Les organisations de défense de libertés civiles sont très inquiètes face aux préparatifs de sécurité entourant la rencontre du G7 en juin à La Malbaie.

Amnistie internationale et la Ligue des droits et libertés ont obtenu les accréditations nécessaires pour y déléguer une trentaine d'observateurs qui documenteront la manière dont les policiers encadrent les manifestations prévues.

Selon la coordonnatrice de la Ligue des droits et libertés, Nicole Filion, les mesures prévues pour le sommet de juin ont un air de déjà-vu.

«Que ce soit la délimitation des zones de sécurité ainsi que celle d'une zone dite »de libre expression« à La Malbaie, l'information quant aux effectifs de sécurité, les armes qui seront utilisées contre les manifestants, l'annonce de lieux de détention désignés nous ramènent au même scénario qu'on a pu expérimenter lors de sommets du même genre», a-t-elle affirmé en conférence de presse, mercredi, à Montréal.

Elle a ainsi évoqué le Sommet des Amériques à Québec en 2001, le Sommet de Montebello en 2007 et le Sommet du G20 à Toronto, où les opérations policières ont donné lieu à des abus des forces de l'ordre qui ont été largement documentés, notamment des arrestations massives injustifiées et des détentions arbitraires dans des conditions qui ont été dénoncées, notamment par le Comité des Nations unies contre la torture et le Comité des droits de l'homme de l'ONU.

Mme Filion a également fait part de sa préoccupation face à la présence de policiers armés de grenades lacrymogènes, de bombes assourdissantes et surtout de balles de plastique.

«On a militarisé le contrôle des foules lors de manifestations et, quant à nous, ces armes devraient être proscrites», a déclaré la représentante de la Ligue des droits.

À titre d'exemple, au Sommet des Amériques en 2001, les forces de l'ordre avaient utilisé plus de 5000 grenades lacrymogènes et 900 balles de plastique, une arme de dernier recours qui, en principe, ne doit servir que si le policier perçoit une «menace grave».
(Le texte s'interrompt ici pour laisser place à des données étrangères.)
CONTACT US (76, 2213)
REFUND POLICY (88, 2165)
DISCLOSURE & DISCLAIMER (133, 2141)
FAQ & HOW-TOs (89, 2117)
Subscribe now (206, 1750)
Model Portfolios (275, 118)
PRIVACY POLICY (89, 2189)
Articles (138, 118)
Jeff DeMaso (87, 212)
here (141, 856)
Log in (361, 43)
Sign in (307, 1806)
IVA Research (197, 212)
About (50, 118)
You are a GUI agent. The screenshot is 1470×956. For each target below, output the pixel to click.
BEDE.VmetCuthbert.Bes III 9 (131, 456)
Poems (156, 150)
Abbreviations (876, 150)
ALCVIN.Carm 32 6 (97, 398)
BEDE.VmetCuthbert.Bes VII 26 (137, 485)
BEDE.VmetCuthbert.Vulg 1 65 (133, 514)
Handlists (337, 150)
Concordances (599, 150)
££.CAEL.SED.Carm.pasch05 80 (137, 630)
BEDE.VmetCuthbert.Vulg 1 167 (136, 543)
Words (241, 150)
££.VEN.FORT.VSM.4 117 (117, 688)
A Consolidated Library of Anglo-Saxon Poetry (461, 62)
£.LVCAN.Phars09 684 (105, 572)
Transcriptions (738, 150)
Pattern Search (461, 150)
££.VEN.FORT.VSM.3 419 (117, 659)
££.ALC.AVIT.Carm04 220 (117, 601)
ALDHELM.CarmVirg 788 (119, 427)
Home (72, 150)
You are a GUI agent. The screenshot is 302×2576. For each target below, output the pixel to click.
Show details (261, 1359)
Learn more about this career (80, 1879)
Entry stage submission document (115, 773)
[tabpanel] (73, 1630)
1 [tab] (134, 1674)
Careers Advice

Les organismes estiment qu'il est impératif de rétablir l'équilibre entre le droit de manifester pacifiquement et de protéger la liberté d'expression et la nécessité d'assurer la sécurité des lieux.

Bien qu'ils reconnaissent que des casseurs se retrouvent fréquemment dans ces manifestations, ils déplorent que les forces policières se servent de leur présence pour justifier des arrestations massives et empêcher l'expression pacifique et légitime des manifestants.

«C'est toujours le même scénario: il y a des casseurs, la police panique et décide qu'ils arrêtent tout le monde. (...) On n'arrête pas les bonnes personnes, on arrête les manifestations. C'est ça l'objectif», a dénoncé Mme Filion.

Or, les autorités ont déjà prévu d'installer un centre de détention à Clermont à quelques kilomètres au nord de La Malbaie; les zones de sécurité entourant le Manoir Richelieu - où se tiendra le sommet - sont très vastes et l'espace prévu pour manifester à La Malbaie extrêmement restreint et ne comporte qu'une seule issue.

«Dans le cas de Clermont, ce qui est encore plus inquiétant, c'est que ce centre n'existe pas et on doit procéder à sa construction. On peut imaginer le côté précaire de l'installation», a fait valoir Nicole Filion, rappelant le cas du G20 à Toronto où des manifestants avaient été détenus par groupes de 30 dans des cages de quatre mètres par sept mètres dans un ancien studio de cinéma. Sur les 1100 personnes arrêtées à ce moment, seulement six pour cent avaient fait l'objet d'accusations.

À Québec, où plusieurs organisations de la société civile prévoient manifester, des aménagements ont déjà été prévus pour accueillir un afflux de détenus à la prison d'Orsainville, où de nombreuses violations des droits de la personne avaient été dénombrées à la suite du Sommet des Amériques de 2001.

Là, les personnes détenues avaient été «décontaminées» des gaz lacrymogènes en étant arrosées nues dans la cour de la prison. Elles avaient aussi été privées d'eau et de nourriture et n'avaient pu consulter un avocat.

Nicole Filion s'attend toutefois à un mouvement plus modeste cette fois. «Le mouvement de mobilisation en 2001 était assez massif, assez important. (...) Je ne sens pas le même type de mobilisation, la même ampleur (cette année)», a-t-elle dit.

Amnistie internationale et la Ligue des droits et libertés accueillent avec satisfaction la décision du ministre de la Sécurité publique, Martin Coiteux, de les accréditer pour leur permettre l'envoi de la mission d'observation.

Ils lui demandent toutefois, ainsi qu'à son vis-à-vis fédéral Ralph Goodale, d'affirmer publiquement que la liberté d'expression est une priorité au même titre que la sécurité.